■ Information supplied ■
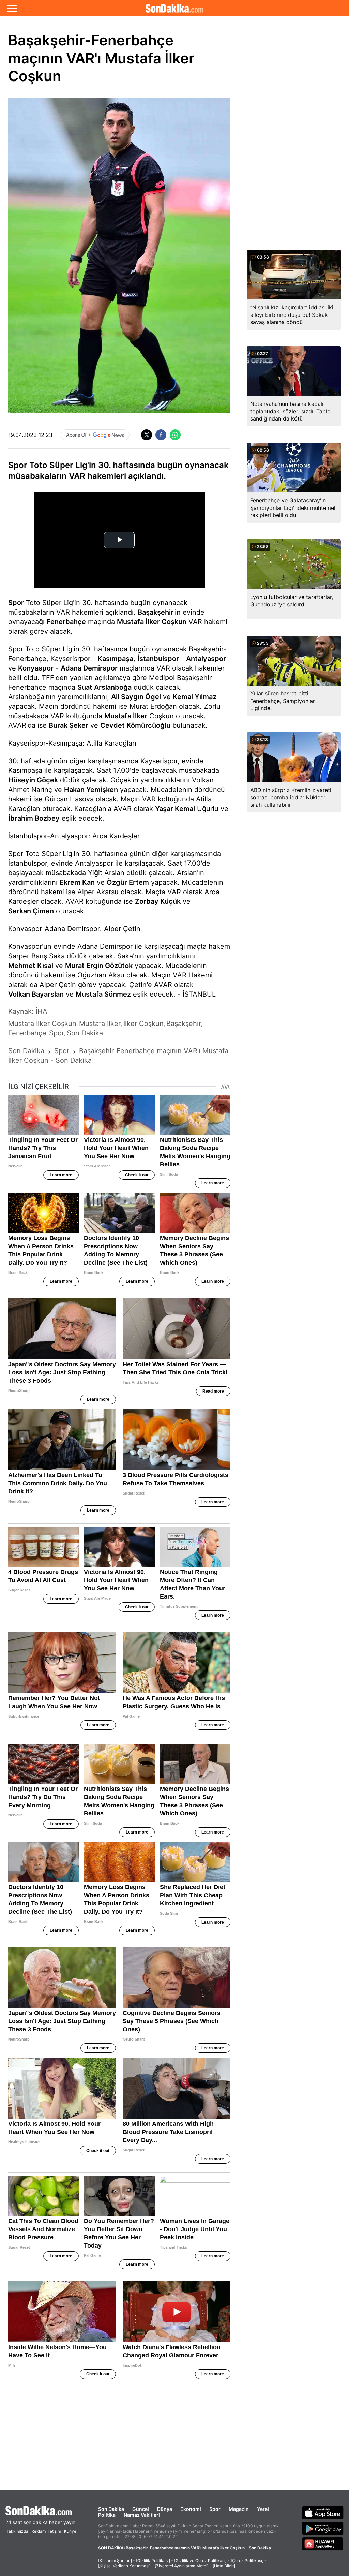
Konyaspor (36, 668)
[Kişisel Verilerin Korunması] (124, 2565)
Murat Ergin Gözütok (99, 965)
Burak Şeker (68, 725)
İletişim (54, 2531)
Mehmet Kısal (30, 965)
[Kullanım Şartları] (115, 2560)
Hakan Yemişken (91, 789)
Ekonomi (190, 2509)
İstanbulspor (158, 658)
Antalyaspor (206, 658)
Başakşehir (155, 612)
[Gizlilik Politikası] (153, 2560)
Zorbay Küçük (158, 901)
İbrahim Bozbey (34, 818)
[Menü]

■ Goal of the exercise ■
Retype the entries verbatim and drop the pictures.

■ Reply to the exercise ■
Konyaspor (36, 668)
[Kişisel Verilerin Korunması] (124, 2565)
Murat Ergin Gözütok (99, 965)
Burak Şeker (68, 725)
İletişim (54, 2531)
Mehmet Kısal (30, 965)
[Kullanım Şartları] (115, 2560)
Hakan Yemişken (91, 789)
Ekonomi (190, 2509)
İstanbulspor (158, 658)
Antalyaspor (206, 658)
Başakşehir (155, 612)
[Gizlilik Politikası] (153, 2560)
Zorbay Küçük (158, 901)
İbrahim Bozbey (34, 818)
[Menü]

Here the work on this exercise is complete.